The story, identified by Reuters as “STORY NUMBER: L5E8MI2UG,” was “withdrawn because questions have been raised about the date and location of the video,” the statement notes.
According to the Nigerian Tribune, the “Nigerian Army…denied the veracity of the video,” calling it propaganda.
A Google search still produces the original story, “Exclusive: Video shows Nigerian troops shooting captives.” The link, however, goes to a “Page Not Found.”
iMediaEthics found the apparent article in question re-published on Nigerian news site This Day Live with a Reuters byline. The article says the video came from “a soldier who said he was present while the shootings took place two weeks ago.” Reuters notes that the “soldier, who requested anonymity, passed it to Reuters.” See below a screenshot of the apparent article on This Day Live.

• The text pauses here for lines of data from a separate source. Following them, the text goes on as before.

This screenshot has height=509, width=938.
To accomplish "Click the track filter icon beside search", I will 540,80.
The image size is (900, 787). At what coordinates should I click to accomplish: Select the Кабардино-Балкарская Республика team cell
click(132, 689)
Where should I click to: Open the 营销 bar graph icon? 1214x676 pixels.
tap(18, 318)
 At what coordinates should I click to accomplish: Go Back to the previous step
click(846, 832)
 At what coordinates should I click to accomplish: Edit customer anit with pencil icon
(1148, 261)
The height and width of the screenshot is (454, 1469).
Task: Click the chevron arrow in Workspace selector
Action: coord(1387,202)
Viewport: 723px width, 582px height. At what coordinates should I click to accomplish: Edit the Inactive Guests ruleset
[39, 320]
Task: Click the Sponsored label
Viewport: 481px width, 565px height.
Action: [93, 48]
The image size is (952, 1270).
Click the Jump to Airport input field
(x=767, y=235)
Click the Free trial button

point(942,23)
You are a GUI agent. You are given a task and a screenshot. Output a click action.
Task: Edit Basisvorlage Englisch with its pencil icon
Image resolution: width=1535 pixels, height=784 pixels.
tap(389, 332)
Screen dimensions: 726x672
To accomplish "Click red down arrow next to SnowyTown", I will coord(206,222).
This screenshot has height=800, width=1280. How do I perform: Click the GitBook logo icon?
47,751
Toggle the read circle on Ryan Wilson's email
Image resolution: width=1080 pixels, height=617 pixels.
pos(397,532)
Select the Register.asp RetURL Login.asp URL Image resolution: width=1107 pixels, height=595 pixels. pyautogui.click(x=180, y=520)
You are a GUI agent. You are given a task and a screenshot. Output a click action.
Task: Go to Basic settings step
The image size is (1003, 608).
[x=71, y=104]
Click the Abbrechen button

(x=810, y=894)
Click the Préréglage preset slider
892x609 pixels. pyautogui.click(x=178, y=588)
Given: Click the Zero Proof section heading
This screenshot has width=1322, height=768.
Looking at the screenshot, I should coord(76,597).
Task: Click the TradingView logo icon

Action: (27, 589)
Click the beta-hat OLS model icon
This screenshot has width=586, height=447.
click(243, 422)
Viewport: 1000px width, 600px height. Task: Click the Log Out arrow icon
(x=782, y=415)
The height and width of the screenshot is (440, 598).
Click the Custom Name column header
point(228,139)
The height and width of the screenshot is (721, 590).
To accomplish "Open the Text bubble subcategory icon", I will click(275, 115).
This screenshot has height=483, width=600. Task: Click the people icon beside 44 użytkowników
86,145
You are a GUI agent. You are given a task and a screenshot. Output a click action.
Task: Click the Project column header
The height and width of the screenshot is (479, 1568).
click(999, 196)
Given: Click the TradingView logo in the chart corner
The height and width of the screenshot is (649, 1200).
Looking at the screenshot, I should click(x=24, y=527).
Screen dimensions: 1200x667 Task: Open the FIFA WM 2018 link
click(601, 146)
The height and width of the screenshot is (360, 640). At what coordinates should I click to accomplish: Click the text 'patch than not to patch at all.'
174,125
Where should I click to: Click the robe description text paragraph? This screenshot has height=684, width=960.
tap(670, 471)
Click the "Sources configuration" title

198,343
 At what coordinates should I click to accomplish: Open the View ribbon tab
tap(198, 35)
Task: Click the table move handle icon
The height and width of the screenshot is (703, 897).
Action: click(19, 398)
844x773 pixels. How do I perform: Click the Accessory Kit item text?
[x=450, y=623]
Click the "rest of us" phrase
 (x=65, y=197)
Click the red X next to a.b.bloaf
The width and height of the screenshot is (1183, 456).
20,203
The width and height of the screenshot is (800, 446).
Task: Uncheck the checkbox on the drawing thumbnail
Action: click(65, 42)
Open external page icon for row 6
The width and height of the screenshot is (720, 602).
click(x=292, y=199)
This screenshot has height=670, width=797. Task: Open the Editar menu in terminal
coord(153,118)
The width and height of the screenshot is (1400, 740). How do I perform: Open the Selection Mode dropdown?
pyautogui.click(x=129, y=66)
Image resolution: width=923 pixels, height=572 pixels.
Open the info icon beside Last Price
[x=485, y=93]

The report describes the video as “grainy” and noted Nigerian army spokesperson Colonel Mohammed Yerima suggesting the video was “staged” and the actions “impossible.” For example, the video depicts, according to Reuters:
“A man sits down next to three or four corpses piled together on the roadside. He pleads for his life while soldiers shout at him and a crowd looks on a few meters away. ‘Please don’t fire,’ the man says in pidgin English.
“He tries to stand up and get onto the back of a pick up truck to the left. A Nigerian soldier shouts ‘come out’, and drags him off it, shoving him on the ground.
“One of them kicks him in the head. Then he and another soldier aim assault rifles at him. Four gunshots are heard and the man lies still next to the others.”
iMediaEthics has written to Reuters asking if it will put a note about the story’s original link to let readers know it has been “withdrawn,” if Reuters solicited the video from the unnamed soldier, how Reuters fact checked the video, if the This Day Live re-publication of Reuters’ story is exact, how Reuters informed sites that re-publish its content that the story was withdrawn, and whose “questions…about the date and location of the video” prompted the retraction. We’ll update with any response.
Hat Tip: Tribune
UPDATE: 11/21/2012 1:25 PM EST: A Reuters spokesperson responded to iMediaEthics with Reuter’s statement:
“We withdrew our content once we became aware of the questions raised about the video. We regret our error.”